You can of course decide to pay the itemised service charge on your bill, and still leave a tip for your waiter or waitress. Think of it as the service charge on your bill is for the restaurant in general and the tip is a little bonus to your server for their good actions.
Leaving a tip
Should you leave a tip? Well it all depends on the factors above really. If the given tips all go into a pot to be shared amongst all staff at the end of the week/month then many people will not leave a tip. Many diners and drinkers feel much more comfortable giving a tip for a particular waiters’ good service directly to the server. It is a servers job to bring you the food and drink, this is included in the price of your meal. How they perform their job can be varied and what a tip will do is reward good service, friendliness and encourage further improvement. It can also make lesser skilled/experienced waiters and waitresses “up their game”. As a minimum, if your server has been prompt and polite, attentive to your needs and requests, got your order correct, made you smile, been interactive with your group then a tip should be forthcoming.

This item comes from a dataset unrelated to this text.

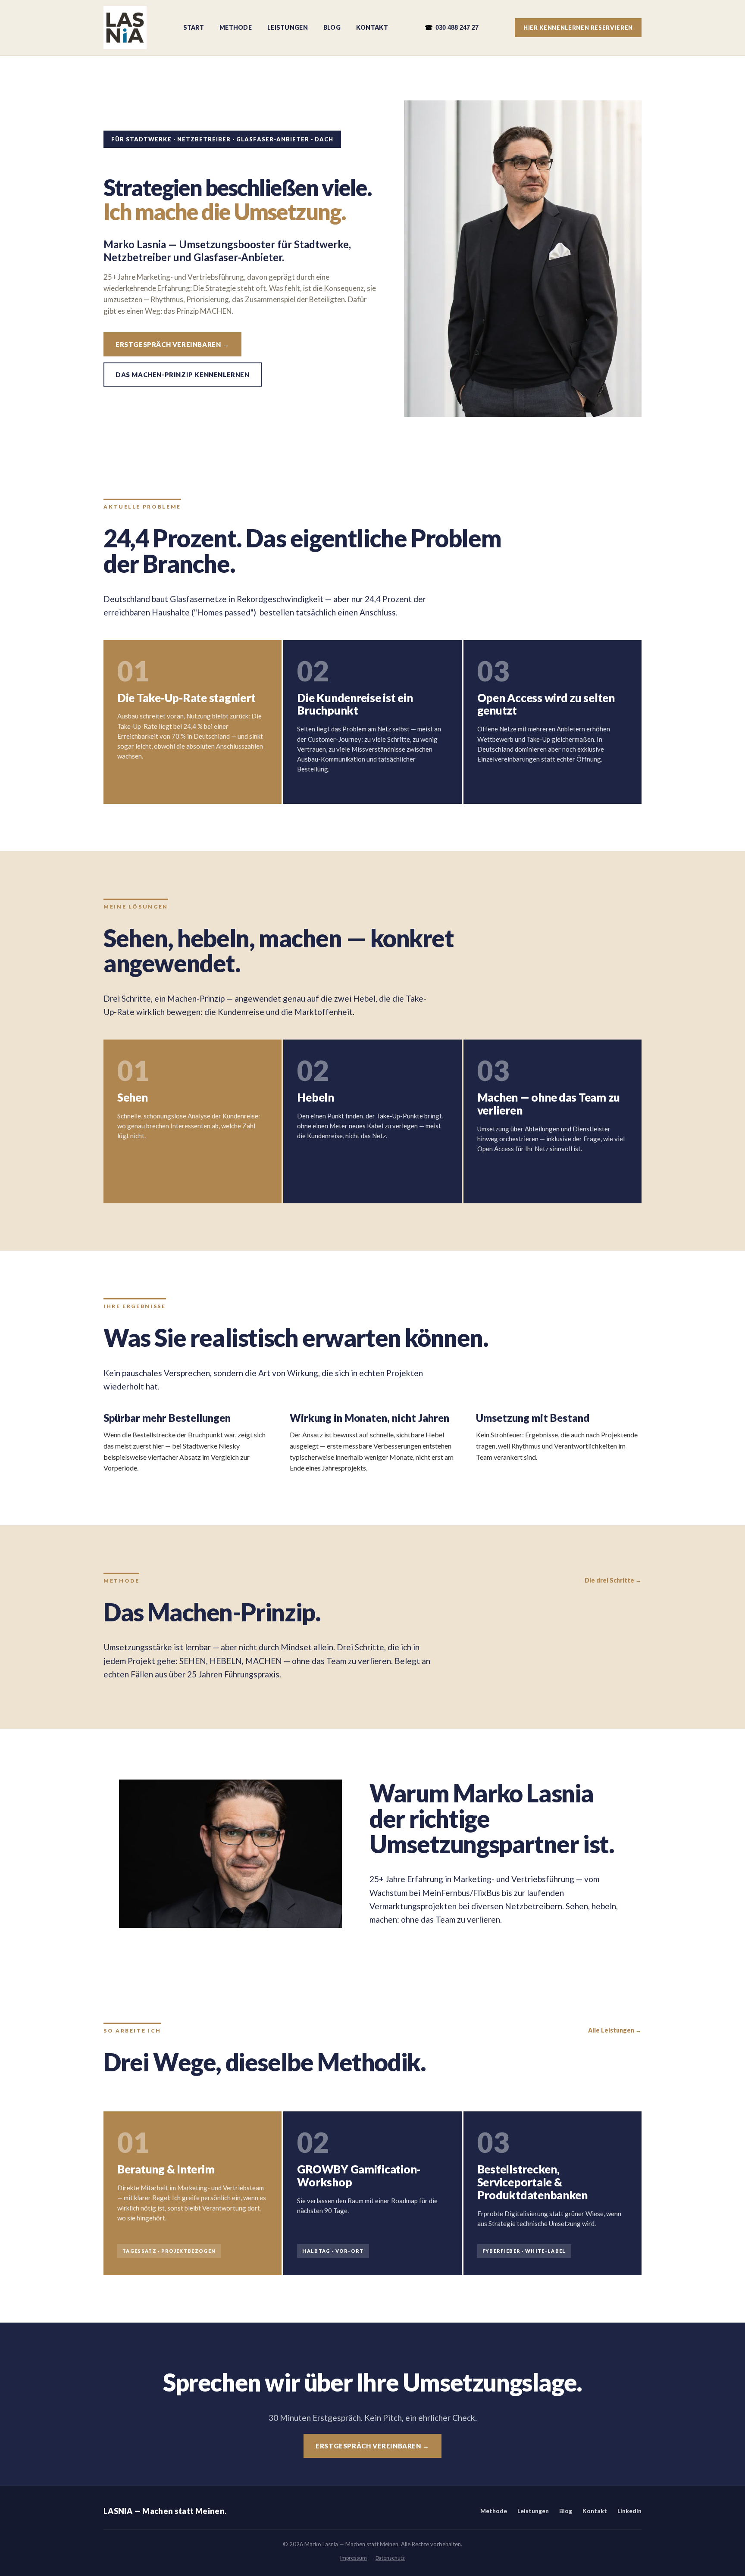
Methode (235, 27)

How much do I tip? There is no correct answer to this but the current INTERNATIONAL standard would be as follows:
- 15% of total bill for average service
- 20% of total bill for above average
In Spain the tips generally seem to be a lot less, and around 10% of the total bill is common. This tip should always be given, rather than skipped. After all this is part of your server’s wage. If you have received bad service and really do not want to leave a tip then it is better for you to speak with the restaurant manager to highlight your concerns, rather than just walking out and leaving no tip at all. This does not benefit anyone.

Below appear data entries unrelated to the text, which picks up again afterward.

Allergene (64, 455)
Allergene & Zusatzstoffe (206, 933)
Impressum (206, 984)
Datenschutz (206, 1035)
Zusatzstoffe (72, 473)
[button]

Some people just tend to leave what ever small change they have left in their pocket. It has been reported by a waiter friend of mine that a 42 cent tip was left on the table following a meal for 4 people where the total bill came to over 120€. This is not something that should ever be contemplated, it can be quite insulting for the server and will ensure you are talked about. If you are going to leave a tip then make it around 10% of your bill, if not then speak to the management to help them improve the service.
Tips given on credit card
A tip should in reality never be added as an extra on your credit card payment. Tips should be cash payments left on the table, or given specifically to your server. Tips given on card payments go directly into the bank of the business, or the owner. How does the server get this money, if they ever do. How is it calculated, who pays the tax on this payment.
Lots of things to think about here, and most people will have their own opinion of how, when and what to tip. But if you have taken the time to read this, then please when you next visit a restaurant have a think about your tip and make your server happy and encourage him/her to keep up the good work.